While local law enforcement officers and first responders have a duty to answer calls for help, their lives can still be put in unnecessary danger.

When citizens within mandatory evacuation zones decide to ride out storms from home, not only do they jeopardize themselves, but also the first responders who don't have the option to take the day off.

"It's something we sign up for, but it shouldn't be something people take for granted," said Walton County Sheriff Michael Adkinson.

Adkinson said that when a natural disasters strikes, the men and women who are on call not only have to make sure their families are safe, but also look out for everyone else, even if that means hunkering down during a Category 4 hurricane.

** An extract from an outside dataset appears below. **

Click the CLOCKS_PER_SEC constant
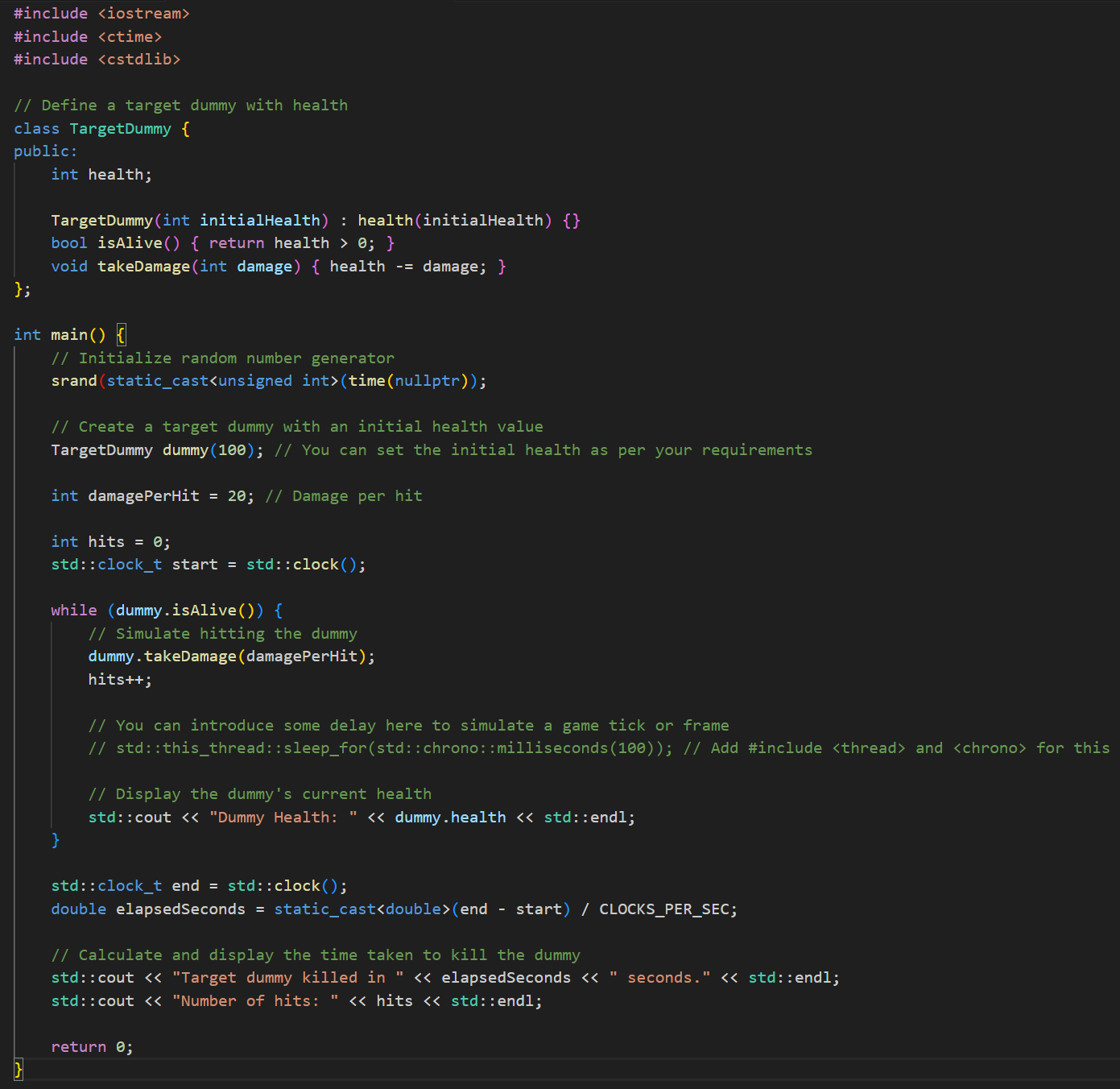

"Everyone here that's south of the bay, they knew that they were not going home, that they were staying here and riding it out, and that meant that if the bridge gets washed out, dug in, or whatever, they're here," Adkinson said. "They can't leave to go check on their families because they're here to check on yours."

Richard Talbert, the fire chief of South Walton Fire District, said that he's been a part of the fire rescue service for around 40 years — responding to almost every natural disaster since — and that Hurricane Michael was "one for the books."

"I'm proud of our men and women here that serve our community and our visitors each and every day," Talbert said. "We're on the front line, and we're in the middle of helping out neighbors, and I feel like our guys go about it in a very quiet and humble way."

Immediately following a disaster, the fire district goes into "search and rescue mode," — which is coming to a close — and then transitions into a "recovery mode." This statewide program for regional response helps get the victims back on their feet.

"It's widely known as one of the best systems in the country, unfortunately because it's used a lot," Talbert said.

Currently, the response to the east is largely law enforcement — though fire rescue is still present — to ensure the safety to people whose lives have been changed forever.

"What actually becomes difficult is that sometimes people want to help so badly that they can become part of the problem if they're not careful," said Adkinson, who shared that the most efficient way to contribute to the hurricane relief is to make donations to creditable organizations like the American Red Cross — unless someone you know is directly involved and needs your help.

Taking a day trip see the damages firsthand or donate supplies individually can clutter the roads, making travel difficult for officers and first responders.

And, if a hurricane is headed toward your area and an evacuation is advised, Adkinson said to not rely on luck like those along 30A, who rode out the storm around 30 miles form devastation.

"You got lucky, and luck is the last dying hope of the unprepared," Adkinson said.

As of now, the worst is over and the areas to the east are moving toward recovery. Resources are coming in, law enforcement and fire rescue is on scene and their members are helping bring these areas back to life.

Talbert said urged residents to have a plan for how they will handle future hurricanes or other natural disasters.

"Heed the warnings, be proactive, think two steps past what (a disaster) may do, because once it's impacted you, it's a lot to process," he said. "Maybe you rode one out, but that doesn't mean you may successfully ride every one of them out. We've got some pretty sad results and stories coming from the east of us."